During questioning, Comey also defended Peter Strzok, the former FBI agent who helped lead the bureau’s investigation. He revealed that Strzok edited a letter sent to Congress days before the election disclosing that an investigation into Hillary Clinton had been reopened.
Clinton and many Democrats have blamed the letter for her election loss to Trump.
Comey said he never saw any bias from Strzok after questioning from U.S. Rep. Steven Cohen, D-Tenn. Strzok was fired after anti-Trump texts sent by him had surfaced. Trump has seized on the messages as evidence of a conspiracy to dismantle his presidency.
“So it's hard for me to see how he was on Team Clinton secretly at that point in time,” Comey said. “If you're going to have a conspiracy theory, you've got to explain all the facts. And it's hard to reconcile his not leaking that Trump associates were under investigation and his drafting of a letter to Congress on October 28th that Secretary Clinton believed hurt her chances of being elected.”
When asked if former President Barack Obama obstructed justice when he commented that Clinton's use of a private email server lacked criminal intent, Comey said he didn’t see it that way, but it did concern him.
“So, if it doesn't rise to the level of obstruction, how would you characterize the Chief Executive saying that the target of an investigation that was ongoing simply made a mistake and lacked the requisite criminal intent?” Gowdy asked.

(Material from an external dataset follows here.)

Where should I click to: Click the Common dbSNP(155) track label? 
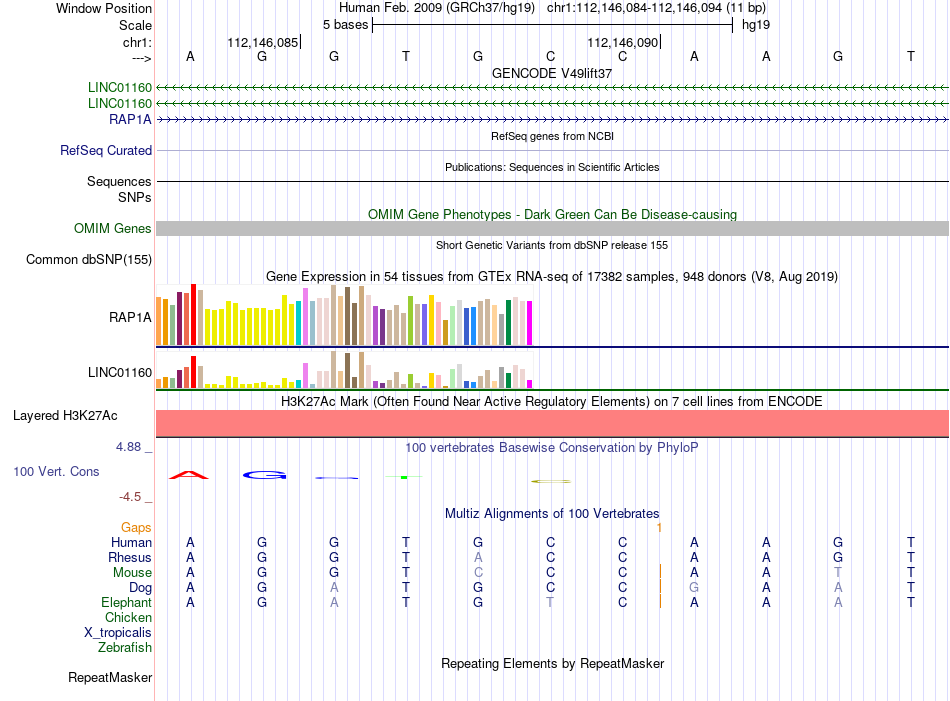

“It concerns me whenever the Chief Executive comments on pending criminal investigations, something we see a lot today, which is why it concerned me when President Obama did it," Comey replied.

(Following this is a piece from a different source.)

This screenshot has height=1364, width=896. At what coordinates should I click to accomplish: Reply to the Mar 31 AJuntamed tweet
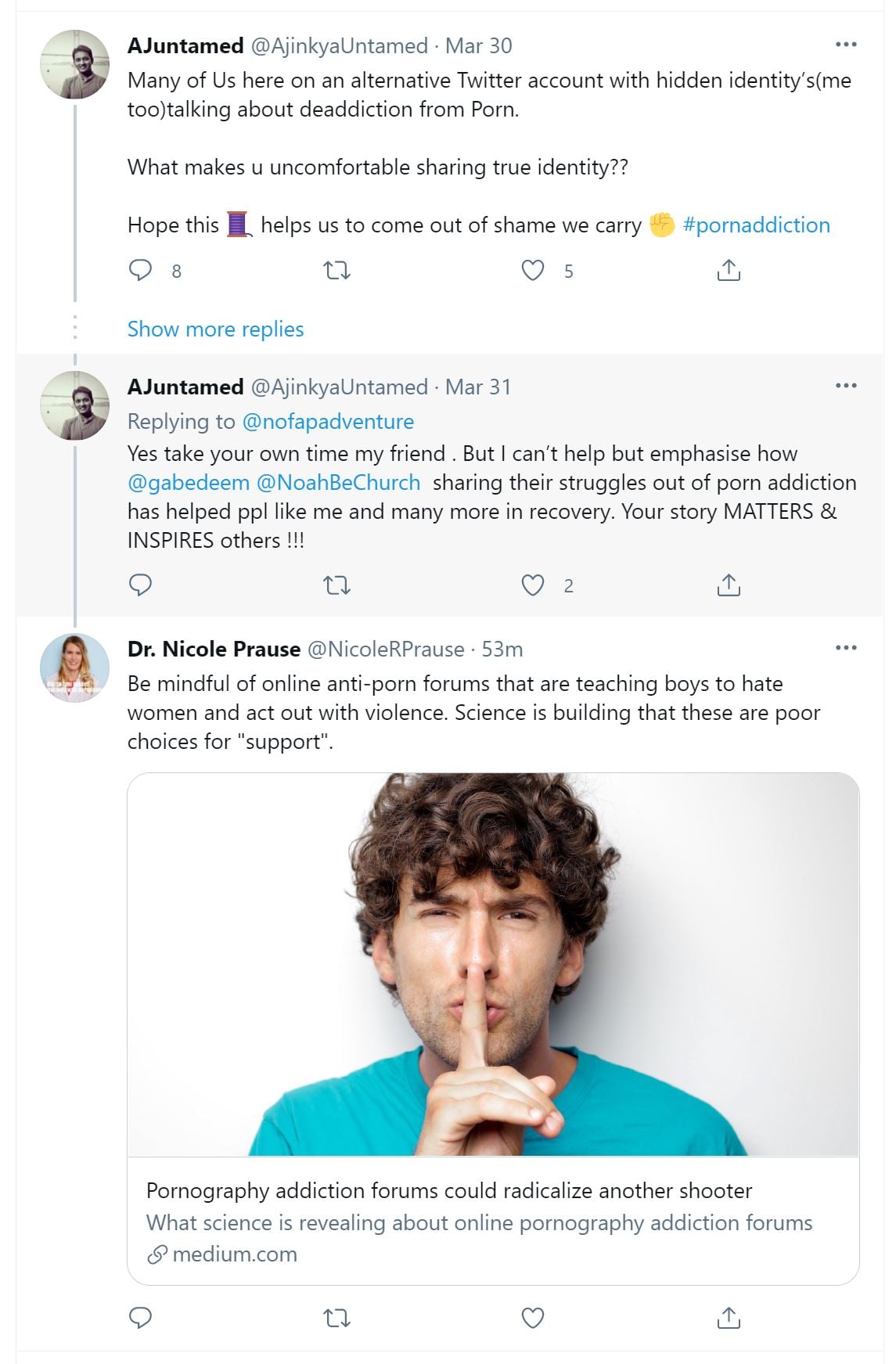140,585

Asked if the FBI had any evidence that anyone in the Trump campaign conspired to hack the DNC server, Comey referred to Mueller’s investigation as to why he couldn’t answer.
“Did we have evidence in July of (2016) that anyone in the Trump campaign conspired to hack the DNC server?” Comey asked rhetorically. “I don't think that the FBI and special counsel want me answering questions that may relate to their investigation of Russian interference during 2016. And I worry that that would cross that line.”
He noted that anything related to Mueller’s investigation was “off-limits,” because it is an ongoing investigation.
When asked how confident was he that Mueller would conduct his investigation thoroughly, Comey replied, “There are not many things I would bet my life on. I would bet my life that Bob Mueller will do things the right way, the way we would all want, whether we're Republicans or Democrats, the way Americans should want.”
The Associated Press contributed to this report.